„Das Fotoalbum oder die Gitarre“ – Zu Die Braut haut ins Auge: „Was nehm ich mit (wenn es Krieg gibt)?“ (1995)
19. August 2014 Hinterlasse einen Kommentar
–
Die Braut haut ins Auge Was nehm ich mit? Die Sirenen heulen, der Himmel ist feuerrot. Ich lieg im Bett und wünschte, ich wär' tot. Nein, doch nicht gerade jetzt, denke ich entsetzt und ziehe das Kissen übers Gesicht, doch auch das hilft mir nicht. Draußen auf der Treppe hör ich ein Gepolter wie das Ende der Welt, nur noch viel lauter. Und die Frage aller Fragen, um die alles kreist, ist das, was ich nicht weiß: Was nehm ich mit, wenn es Krieg gibt? Das Fotoalbum oder die Gitarre oder ziehe ich alle Lieblingssachen übereinander? Wo ist der letzte Brief meiner Mutter geblieben? Auch die Schmuckschatulle kann ich nicht finden Das Telefon funktioniert nicht mehr, also muß ich ganz, ganz schnell überlegen, wer in der Nähe wohnt, der mir etwas bedeutet. Und zum ersten mal hab ich bereut, dass ich alleine wohnen wollte. Was nehm ich mit, wenn es Krieg gibt? Jetzt ist es zu spät und ohne irgendwas renne ich auf die Straße, mein Gesicht ist nass Und zielstrebig laufe ich zur Autobahn, während irgendwo die ersten Bomben runterfallen Ich werde mein Leben ändern, jetzt sofort! Alles ist falsch, ich fange an von vorn Bei den Elbbrücken spüre ich einen heftigen Schmerz Ein Granatsplitter trifft mich mitten ins Herz Links von mir seh ich einen brennenden Schuhkarton, der aussieht wie ein Auto, so, das hab ich nun davon, wenn ich mir vorher nicht mal überlege, was ich mach Und während ich sterbe, denke ich noch: Was nehm ich mit, wenn es Krieg gibt? [Die Braut haut ins Auge: Was nehm ich mit? BMG Ariola 1995]

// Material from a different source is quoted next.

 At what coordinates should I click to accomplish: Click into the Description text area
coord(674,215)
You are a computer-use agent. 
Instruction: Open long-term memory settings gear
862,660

Das Hauptthema des Albums ist ganz klassisch Liebe, allerdings oft aus Perspektiven, die man von ‚Männerbands‘ nicht gewohnt ist. Beim hier vorgestellten Titelstück findet es aber nur am Rande statt. Die Kunst des Liedes ist es vielmehr, sehr bildlich eine Vorstellung davon zu vermitteln, wie es ist, wenn Bomben einschlagen und man flüchten muss. Für uns Glücksgeburten in Raum und Zeit (Formulierung gestohlen aus Fensterbrett von Dota & Die Stadtpiraten) eine unwirkliche Vorstellung. Das Beklemmende ist nicht nur diese bedrohlich reale Beschreibung, die sich mit dem Hören des Liedes unweigerlich vorm geistigen Auge abspielt. Es ist auch die Verlagerung ins Hier und Jetzt.
Die Frage ist klar: Was nehme ich mit, wenn es Krieg gibt? Hm, ja, gute Frage. Fotoalbum? Gitarre? Briefe? Schmuckschatulle? Die Sprechinstanz weiß es auch nicht. Und was dann? Letztendlich stirbt sie im Lied und bereut, so unvorbereitet zu sein.
Das Gruselige an diesem Lied ist, dass wir es in unserer Realitität total absurd finden. Für zahllose Menschen ist und war aber genau solch ein Szenario schrecklicher Ernst. Das löst dieses Lied in mir aus – eine ausnahmsweise sehr konkrete Vorstellung von Kriegsgräueln, die sonst oft so abstrakt wirken.
12 Jahre später haben Wir sind Helden, die zwar zurecht sehr erfolgreich sind, aber zu unrecht erfolgreicher als Die Braut haut ins Auge, ein erstaunlich ähnliches Lied veröffentlicht. Da schließt sich wohl der Kreis von Erfolg, Role Models und Ideen.
Christan Gröpler, Berlin
Dieser Text erschien zuerst auf tantepop.de.